I'm so sorry this is leaving you in doubt about having another baby. I went through the same thing after my first (had terrible PNA with my first too which I'm not sure ever really went away) but we went for a second anyway. I don't regret it of course but I can't pretend it hasn't made things harder. Not having had a second would have been very hard for me though. Given what happened last time would you have additional input/monitoring during your pregnancy?

Have you noticed any patterns to your anxiety? I've noticed mine gets worse around the time I ovulate and also when I have my period. I also remember my anxiety being much better when I was on the contraceptive pill so I'm hoping that when I stop breastfeeding I can go back on this and it might help a little. I'm also going to self refer myself for psychological therapies. I am desperate to get this under control.

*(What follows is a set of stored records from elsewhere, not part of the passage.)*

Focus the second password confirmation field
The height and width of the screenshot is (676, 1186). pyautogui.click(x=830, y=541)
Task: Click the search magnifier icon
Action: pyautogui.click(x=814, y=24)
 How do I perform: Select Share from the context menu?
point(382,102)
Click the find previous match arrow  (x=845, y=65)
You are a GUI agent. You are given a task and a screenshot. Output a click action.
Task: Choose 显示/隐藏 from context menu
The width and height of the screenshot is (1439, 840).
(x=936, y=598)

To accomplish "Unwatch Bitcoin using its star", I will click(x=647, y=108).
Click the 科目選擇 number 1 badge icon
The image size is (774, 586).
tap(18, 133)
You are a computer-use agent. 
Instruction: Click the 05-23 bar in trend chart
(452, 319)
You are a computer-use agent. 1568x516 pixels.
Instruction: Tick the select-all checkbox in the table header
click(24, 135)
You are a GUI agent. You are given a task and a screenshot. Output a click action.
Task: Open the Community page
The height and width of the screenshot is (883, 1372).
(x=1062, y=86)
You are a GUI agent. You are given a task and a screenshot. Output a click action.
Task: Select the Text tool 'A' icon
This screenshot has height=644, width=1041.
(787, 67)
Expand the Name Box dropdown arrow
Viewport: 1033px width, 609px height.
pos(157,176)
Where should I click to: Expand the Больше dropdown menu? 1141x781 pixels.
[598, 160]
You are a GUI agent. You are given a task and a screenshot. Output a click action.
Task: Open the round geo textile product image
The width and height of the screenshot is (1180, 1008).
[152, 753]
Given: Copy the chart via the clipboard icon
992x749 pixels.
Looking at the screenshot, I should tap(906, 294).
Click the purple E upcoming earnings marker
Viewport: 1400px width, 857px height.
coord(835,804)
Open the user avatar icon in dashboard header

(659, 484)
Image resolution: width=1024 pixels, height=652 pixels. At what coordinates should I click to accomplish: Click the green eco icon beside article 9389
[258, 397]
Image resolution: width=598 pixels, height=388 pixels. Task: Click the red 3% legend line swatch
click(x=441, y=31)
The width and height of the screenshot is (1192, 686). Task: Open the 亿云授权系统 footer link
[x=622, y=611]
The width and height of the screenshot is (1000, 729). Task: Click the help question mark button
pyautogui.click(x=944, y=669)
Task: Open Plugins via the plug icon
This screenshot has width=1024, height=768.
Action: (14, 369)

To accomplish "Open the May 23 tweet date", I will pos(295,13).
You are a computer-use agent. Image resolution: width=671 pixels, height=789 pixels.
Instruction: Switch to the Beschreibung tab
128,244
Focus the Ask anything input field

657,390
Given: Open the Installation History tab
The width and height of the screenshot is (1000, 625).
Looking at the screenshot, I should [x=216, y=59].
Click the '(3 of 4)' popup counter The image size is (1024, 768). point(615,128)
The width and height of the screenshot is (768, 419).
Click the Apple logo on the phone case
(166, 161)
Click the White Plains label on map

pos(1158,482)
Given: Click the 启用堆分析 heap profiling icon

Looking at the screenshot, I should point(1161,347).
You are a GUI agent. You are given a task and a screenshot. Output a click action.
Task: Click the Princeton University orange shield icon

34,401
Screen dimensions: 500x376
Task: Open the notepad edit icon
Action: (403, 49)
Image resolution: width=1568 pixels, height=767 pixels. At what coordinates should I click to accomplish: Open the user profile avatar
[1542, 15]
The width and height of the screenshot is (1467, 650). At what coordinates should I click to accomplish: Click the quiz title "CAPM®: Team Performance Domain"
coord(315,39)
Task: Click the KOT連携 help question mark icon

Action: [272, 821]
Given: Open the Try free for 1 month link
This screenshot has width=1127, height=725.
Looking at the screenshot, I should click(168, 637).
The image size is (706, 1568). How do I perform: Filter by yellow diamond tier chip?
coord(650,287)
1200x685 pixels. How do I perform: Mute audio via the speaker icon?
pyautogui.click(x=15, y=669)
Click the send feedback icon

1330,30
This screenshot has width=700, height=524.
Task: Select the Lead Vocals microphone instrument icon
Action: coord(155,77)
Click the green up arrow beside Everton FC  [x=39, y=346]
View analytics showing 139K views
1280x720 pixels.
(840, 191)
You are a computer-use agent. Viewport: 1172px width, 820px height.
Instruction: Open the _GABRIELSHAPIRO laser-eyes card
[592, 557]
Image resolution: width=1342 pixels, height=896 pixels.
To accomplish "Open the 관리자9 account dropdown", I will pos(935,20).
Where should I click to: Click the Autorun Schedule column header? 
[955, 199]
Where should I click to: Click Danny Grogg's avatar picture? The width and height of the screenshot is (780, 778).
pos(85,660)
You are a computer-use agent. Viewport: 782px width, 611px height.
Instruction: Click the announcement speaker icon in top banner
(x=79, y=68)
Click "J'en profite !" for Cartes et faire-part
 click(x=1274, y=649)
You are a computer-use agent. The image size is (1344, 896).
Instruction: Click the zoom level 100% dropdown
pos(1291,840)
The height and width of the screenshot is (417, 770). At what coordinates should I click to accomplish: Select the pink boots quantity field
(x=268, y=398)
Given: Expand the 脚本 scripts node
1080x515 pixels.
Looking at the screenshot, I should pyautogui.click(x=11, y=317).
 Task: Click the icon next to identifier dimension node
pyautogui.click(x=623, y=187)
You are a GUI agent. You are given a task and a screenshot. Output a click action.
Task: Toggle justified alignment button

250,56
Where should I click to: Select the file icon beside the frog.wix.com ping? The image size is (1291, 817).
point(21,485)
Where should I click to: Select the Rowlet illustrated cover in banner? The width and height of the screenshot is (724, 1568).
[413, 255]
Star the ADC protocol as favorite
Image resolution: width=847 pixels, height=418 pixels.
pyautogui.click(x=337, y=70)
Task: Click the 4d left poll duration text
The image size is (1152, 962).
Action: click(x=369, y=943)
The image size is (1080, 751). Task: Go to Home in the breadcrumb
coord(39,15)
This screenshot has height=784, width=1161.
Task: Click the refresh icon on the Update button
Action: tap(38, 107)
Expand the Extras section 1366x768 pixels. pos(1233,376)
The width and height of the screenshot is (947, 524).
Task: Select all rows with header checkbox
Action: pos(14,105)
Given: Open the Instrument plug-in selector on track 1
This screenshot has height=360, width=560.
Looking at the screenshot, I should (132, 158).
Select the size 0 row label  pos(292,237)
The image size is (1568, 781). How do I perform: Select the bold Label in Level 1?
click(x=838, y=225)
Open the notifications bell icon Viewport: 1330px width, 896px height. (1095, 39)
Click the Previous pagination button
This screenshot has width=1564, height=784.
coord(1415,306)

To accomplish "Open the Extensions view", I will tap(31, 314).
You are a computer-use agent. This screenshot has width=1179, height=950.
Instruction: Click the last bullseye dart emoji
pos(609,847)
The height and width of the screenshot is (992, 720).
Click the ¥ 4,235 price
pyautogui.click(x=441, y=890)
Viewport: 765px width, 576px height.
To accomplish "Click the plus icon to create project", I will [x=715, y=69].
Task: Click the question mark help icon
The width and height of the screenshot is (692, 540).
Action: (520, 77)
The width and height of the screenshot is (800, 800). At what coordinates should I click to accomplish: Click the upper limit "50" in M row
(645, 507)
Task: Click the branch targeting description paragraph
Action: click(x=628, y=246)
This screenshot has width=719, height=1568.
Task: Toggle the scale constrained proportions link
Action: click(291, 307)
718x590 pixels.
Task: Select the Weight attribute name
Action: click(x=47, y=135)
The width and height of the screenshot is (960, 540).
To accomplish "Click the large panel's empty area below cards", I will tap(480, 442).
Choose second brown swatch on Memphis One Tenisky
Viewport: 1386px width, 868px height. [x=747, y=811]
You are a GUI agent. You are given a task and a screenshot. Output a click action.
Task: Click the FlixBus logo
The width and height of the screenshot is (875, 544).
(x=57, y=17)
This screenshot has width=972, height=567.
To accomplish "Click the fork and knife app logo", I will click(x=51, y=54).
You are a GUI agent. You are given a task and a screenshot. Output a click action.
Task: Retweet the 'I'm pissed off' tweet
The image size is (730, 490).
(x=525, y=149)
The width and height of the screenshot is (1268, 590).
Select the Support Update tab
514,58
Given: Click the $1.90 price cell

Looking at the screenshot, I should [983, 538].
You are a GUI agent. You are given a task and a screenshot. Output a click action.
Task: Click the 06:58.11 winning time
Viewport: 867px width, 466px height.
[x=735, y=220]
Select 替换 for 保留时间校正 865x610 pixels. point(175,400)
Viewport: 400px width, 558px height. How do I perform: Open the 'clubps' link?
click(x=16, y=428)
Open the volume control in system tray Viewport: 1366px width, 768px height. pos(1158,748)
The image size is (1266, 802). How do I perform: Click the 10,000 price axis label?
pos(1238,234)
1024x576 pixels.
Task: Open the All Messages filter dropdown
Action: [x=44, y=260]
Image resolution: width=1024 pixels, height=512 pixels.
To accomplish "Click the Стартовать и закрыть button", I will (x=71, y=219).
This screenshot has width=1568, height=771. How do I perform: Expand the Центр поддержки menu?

Do you have much support at home?

BuildingBlocks1 · 14/11/2021 19:19

@Foreverbaffled Bless you for asking that, yes I am very lucky to have a very irritatingly laid back but incredibly supportive OH. I think you're right about the anxiety patterns. And yes if I were to have another I'd be under the eye of a consultant, I was proactive & made sure I can have access to that, more for my anxiety than anything else.

We are very lucky our DD is how she is, very clever, funny etc (gushing parent) as she had a blood clot on the brain at 6 hours old. You'd never know if you saw her or spent time with her but it had certainly left it's mark on me & it has terrified me to think of having another & something potentially going wrong.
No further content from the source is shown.